Grade 11 ITC · Term 4 · Digital Security Textbook
Unit 2 · Protective Measures · Chapter 11

OS Updates and Patching (Practical)

Week 4 · Day 2 · Benchmark 11.4.2.2 Apply protective measures including authentication, updates and backups
Essential question

Why do we keep hearing 'install the update'?

Learning objectives
  • Explain what a security patch is
  • Locate the update settings on a device
  • Perform a check-for-updates and record the result

Overview

Every operating system and app has bugs. Some of those bugs are security vulnerabilities that attackers can exploit. A patch is a fix released by the vendor. Installing patches quickly — 'patching' — is one of the most effective defences we have. Most large breaches trace back to a known vulnerability that had already been patched but not installed.

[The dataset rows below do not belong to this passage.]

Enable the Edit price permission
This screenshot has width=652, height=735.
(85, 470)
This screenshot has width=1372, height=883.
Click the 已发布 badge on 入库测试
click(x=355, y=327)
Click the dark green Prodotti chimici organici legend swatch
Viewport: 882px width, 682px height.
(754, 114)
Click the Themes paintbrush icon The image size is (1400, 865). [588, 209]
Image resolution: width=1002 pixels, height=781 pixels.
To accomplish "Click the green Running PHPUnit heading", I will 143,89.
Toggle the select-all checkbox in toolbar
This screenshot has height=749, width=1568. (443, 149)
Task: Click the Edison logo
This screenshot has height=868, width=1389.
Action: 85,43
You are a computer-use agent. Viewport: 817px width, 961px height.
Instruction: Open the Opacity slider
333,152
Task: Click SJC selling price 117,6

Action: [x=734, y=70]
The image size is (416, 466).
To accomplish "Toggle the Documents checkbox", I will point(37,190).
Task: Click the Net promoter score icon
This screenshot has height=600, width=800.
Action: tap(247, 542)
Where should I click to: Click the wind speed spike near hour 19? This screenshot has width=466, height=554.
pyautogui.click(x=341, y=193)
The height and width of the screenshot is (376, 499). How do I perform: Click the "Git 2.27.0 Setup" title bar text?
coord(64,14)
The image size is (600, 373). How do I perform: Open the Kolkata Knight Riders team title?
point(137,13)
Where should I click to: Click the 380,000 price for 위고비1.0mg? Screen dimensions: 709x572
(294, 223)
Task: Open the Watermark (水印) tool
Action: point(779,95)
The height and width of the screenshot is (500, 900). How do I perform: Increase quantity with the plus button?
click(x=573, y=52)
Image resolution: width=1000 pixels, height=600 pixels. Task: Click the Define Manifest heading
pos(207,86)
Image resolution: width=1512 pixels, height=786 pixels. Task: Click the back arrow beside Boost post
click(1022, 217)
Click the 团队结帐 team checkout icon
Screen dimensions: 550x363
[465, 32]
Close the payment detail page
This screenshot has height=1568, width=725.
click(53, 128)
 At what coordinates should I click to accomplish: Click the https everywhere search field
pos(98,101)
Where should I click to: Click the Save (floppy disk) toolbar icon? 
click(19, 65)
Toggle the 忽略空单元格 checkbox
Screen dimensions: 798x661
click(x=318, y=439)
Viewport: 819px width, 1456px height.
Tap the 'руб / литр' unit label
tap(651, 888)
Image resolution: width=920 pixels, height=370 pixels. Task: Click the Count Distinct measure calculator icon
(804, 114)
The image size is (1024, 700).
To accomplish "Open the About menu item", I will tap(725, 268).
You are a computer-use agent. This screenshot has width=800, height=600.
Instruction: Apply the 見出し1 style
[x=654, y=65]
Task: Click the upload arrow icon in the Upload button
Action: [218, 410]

Zero-day vs Known Vulnerabilities

A zero-day is a vulnerability the vendor has not fixed yet. Most attacks, however, exploit known vulnerabilities that were patched months ago — because users delayed updates.

Auto-update

Turning on automatic updates removes human delay. Schedule restarts overnight so they do not disrupt work.

Practical Steps

Windows: Settings → Windows Update. macOS: System Settings → Software Update. Android/iOS: Settings → System/General → Update. Chrome & browsers: About → auto-updates.

Activity

Patch Your Device

  1. On your school device, open the update settings.
  2. Screenshot the current version and the last-checked date.
  3. Run a check-for-updates and record what happened.
Review questions
  1. What is a patch?
    Reveal answer

    A software fix that closes a security vulnerability.

  2. Why is auto-update recommended?
    Reveal answer

    It removes human delay and installs patches quickly.

  3. What is a zero-day?
    Reveal answer

    A vulnerability the vendor has not yet fixed.

Take it home

At home, check for updates on your phone and one other device. Note the versions before and after.